Entry from March 31, 2011
More than a few conservative scribes have spotted the item by Jennifer Steinhauer in The Caucus blog of The New York Times the other day about an open mike slip by Democratic senators. Led by Senator Schumer of New York, they were being instructed in advance of a conference call with reporters, to refer to everything proposed by Republicans with the epithet “extreme” or its derivatives, but the reporters overheard them. The first remarkable thing about this was that, although the senators knew they had been overheard in their rhetorical strategizing, they all shamelessly stuck to the script anyway. Presumably they knew that even if the media reported their gambit as a gambit, it would not be played up or allowed to diminish the force of the epithet. The second remarkable thing was that they were right, and that the media had no objection to make to the use being made of them. Miss Steinhauer treated the whole thing as a bit of joke and ended her brief report with the words: “How news is made . . .”
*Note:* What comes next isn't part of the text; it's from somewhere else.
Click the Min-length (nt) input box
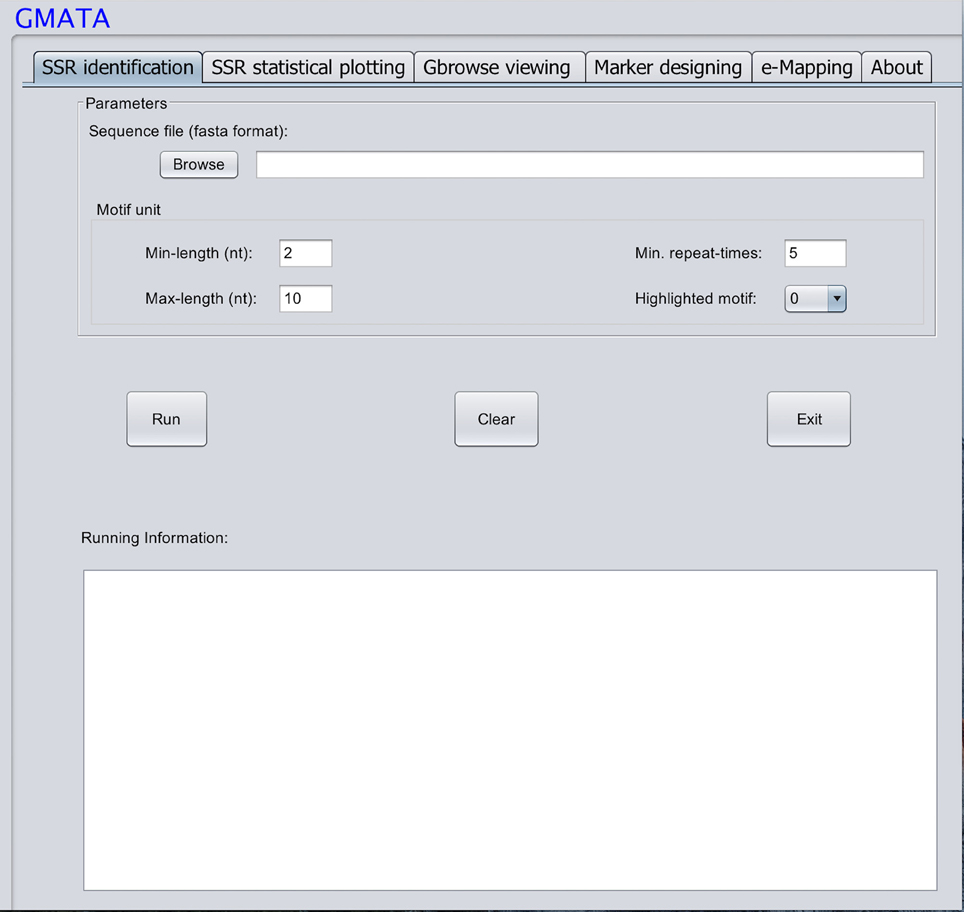 (305, 254)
She wrote truer than she knew, for “news” nowadays, particularly political news, is at least 50 per cent manipulation of the media — who are mostly glad to be manipulated because it increases the drama and therefore the interest of their stories — to 50 per cent reporting. Sometimes the ratio of manipulation to reporting is much higher than that. Take, for instance, the controversy over the vulgarisms used by Bill Maher to describe, first, Sarah Palin and then Michelle Bachman. Obviously these four-letter words, the one beginning with t and the other beginning with c, were only said in the first place to court controversy. The timing was particularly artful: first, the t-word, the less obscene of the two, and then, in response to the inevitable controversy generated by it, the c-bomb. Headline news: “Maher doubles down!”
Whatever you think of Governor Palin, the one thing that was patently untrue about what Mr Maher said was that “there’s just no other word for her.” There are lots of other words for her, whether you like her or hate her, but none of the other ones would attract the media’s attention to the degree that these two do. The media must have known that as well as I do. But the inflammatory nature of the insult obscured the central question of what it could be based on. Mr Maher doesn’t know Governor Palin personally and so can hardly be referring to her character, nor (so far as I know) has she injured him personally in such a way as to call forth such a vile retribution. True, her political opinions are at variance with his, but that is also true of the roughly 40 per cent of the country who call themselves conservatives. They can’t all be — that word — can they? Or, if they are, he does not refer to them as such.
The epithet depends for its force on the fact that it describes something specially if not uniquely contemptible in a “transgressive” way. That is, Mr Maher is able to call attention to himself and his own naughtiness by expressing his contempt with words that derive from a particular sort of affected macho contempt for half the human race. Once such behavior would have shamed him, among men as well as women, but now it is only “edgy.” Thus, it called forth only the mildest of reproofs from the NOW crowd, who obviously didn’t feel that they could remain uninvolved however much they would have preferred to do so. According to the Daily Caller, Lisa Bennett, the NOW communications director, thought Mr Maher’s violation of a social norm that in other circumstances might have been expected to be specially precious to her organization worth a blog post, writing the following exhortation: “Listen, supposedly progressive men (ok, and women, too): Cut the crap! Stop degrading women with whom you disagree and/or don’t like by using female body terms or other gender-associated slurs.” Yet even this was qualified by implicitly blaming Mrs Palin herself and her fellow conservatives when Ms Bennett issued a warning that “We are on to you, right-wingers.”
You’re trying to take up our time getting us to defend your friend Sarah Palin. If you keep us busy defending her, we have less time to defend women’s bodies from the onslaught of reproductive rights attacks and other threats to our freedom, safety, livelihood, etc. . .Sorry, but we can’t defend Palin or even Hillary Clinton from every sexist insult hurled at them in the media. That task would be impossible, and it would consume us. You know this would not be a productive way to fight for women’s equal rights, which is why you want us stuck in this morass.
And so the slur was allowed to stand, the political struggle it was meant to further continued — just as the Democrats’ campaign against “extremism” did — and the media had another story. That they never seem to take umbrage at being used and manipulated in this way, that they never feel that their honor has been impugned by such contemptuous treatment so long as they are making copy and therefore money out of it, suggests another derogatory term for a woman that might be applied to the media, this one beginning with a w.